Justin Peck Talks about Ballet 422

Justin Peck in Ballet 422 (Courtesy Magnolia Pictures)

For Justin Peck, the journey to the top didn't end with a soloist contract at New York City Ballet: He caught the choreography bug, and he didn't close up shop after creating one piece for the company. Instead, Peck—who at 27, is only the second person to be named NYCB's resident choreographer—is up to ballet number eight, which the company premieres tonight at Lincoln Center. (That's not even counting all the work he's made for other companies around the globe—seriously, creativity just pours out of him.) And there's yet another impressive addition to Peck's list of achievements: Ballet 422.

Ballet 422, a documentary following the creation of Peck's Paz de la Jolla (NYCB's 422nd work), hits movie theaters this Friday. And guys, it's phenomenal. There's not a lot of dialogue, and there could have been more dancing, but what you do get is 75 minutes of a real-world ballet company at work. Ballet 422 is a true portrait of the world we know and love. Dance Spirit spoke with Peck about what it's like to be at the center of it all.

Dance Spirit: What was it like seeing yourself on screen?

Justin Peck: At first it was a little jarring, sort of like having an out-of-body experience. I'm not used to witnessing myself working in the studio environment. But as the movie progressed, I got used to it—or at least just engrossed in what was going on in the film itself.

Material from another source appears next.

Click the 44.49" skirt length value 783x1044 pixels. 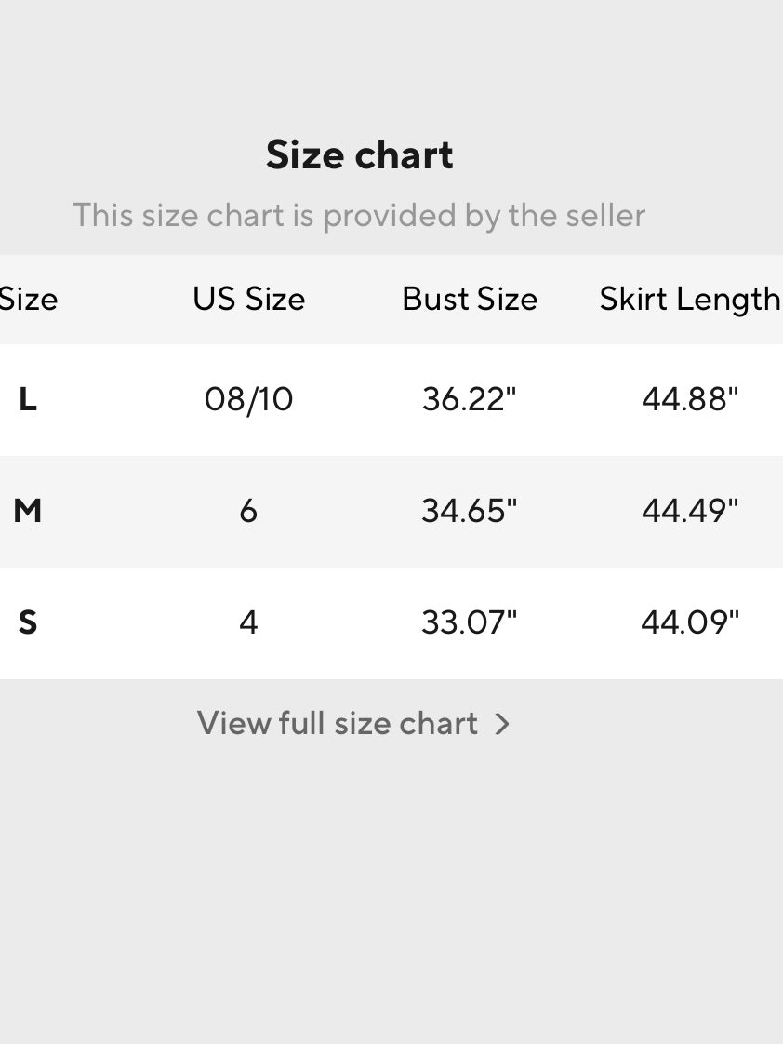(690, 511)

DS: Were any parts hard for you to watch?

JP: There are definitely a few funny and awkward moments when I'm trying to figure out how to flex my muscles as a choreographer. But what's so interesting about the film is that Jody [Lee Lipes, Ballet 422's filmmaker] captured a very specific time in my development as an artist. So those moments are when I'm trying to figure out how to navigate working in the NYCB institution, and how to coordinate all the different elements that go into making a new ballet.

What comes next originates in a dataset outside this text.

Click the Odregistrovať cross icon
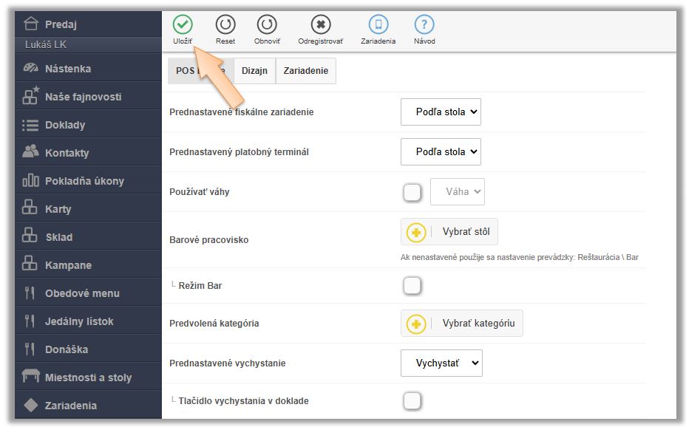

DS: Did seeing the film affect your choreographic process for Heatscape, which you're making for Miami City Ballet, or for your newest work for NYCB?

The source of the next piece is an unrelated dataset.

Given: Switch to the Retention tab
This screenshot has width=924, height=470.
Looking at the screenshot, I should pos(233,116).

JP: I think I've just continued to develop and become more comfortable in my own skin. At the time of Ballet 422, I'd only done two ballets, so it was certainly a different phase in my life. It's been a constant ebb and flow of figuring out exactly the right way to work in the studio and communicate with the dancers and artists in the costume shop, orchestra and more.

Justin Peck rehearsing NYCB principal Tiler Peck onstage in Ballet 422 (courtesy Magnolia Pictures)

DS: I wish the film had made more clear that on top of all the pressure surrounding the creation of this ballet, you were still taking company class, rehearsing and performing.

JP: I'm not too upset that the film didn't show more of that. It's a really detailed and full documentation of the process of making a new ballet. For me, balancing my two roles—as a dancer and a choreographer—has been challenging, especially physically. Switching between rehearsals where I'm dancing and rehearsals where I'm a choreographer takes its toll on a day-to-day basis, because the two roles target different areas of the body. That said, it's tremendously rewarding. I get to know my fellow company members in a much more intimate way by being their peer. I get to know their strengths and weaknesses, which works to my advantage as a choreographer. And getting to dance in ballets by George Balanchine is educational. I can watch a ballet over and over again, but to fully understand it, I need to experience it from the inside out.

DS: In a couple scenes, we see you recording movement on your iPhone and then watching the footage at home. Is there any new technology you've been using in the last few years?

JP: I found an attachment for the iPhone that you can get in Apple stores. It attaches to the camera lens and creates a sort of fish-eye focus—I'm able to capture the entire studio from the center front and see everything in a very symmetrical way. It's been a huge help for my process. Not only can I take it home and assess everything I worked on that day, but it also gives a broader perspective. I see everything so close-up in the studio, but the lens gives me a better understanding of how the whole piece will look from a distance.

DS: What do you want people to walk away with after seeing Ballet 422?

JP: The work ethic of dancers, and of NYCB dancers in particular. The company is focused on the work and the output. It's not so much about reveling in the successes. And that's what the film shows. My ballet premieres, and you see me going straight back into the dressing room and getting ready to dance onstage. It's a great representation of how this company works. To be honest, I was a little skeptical at first about someone filming us, but I feel like Jody captured the process and the institution in a really honest way.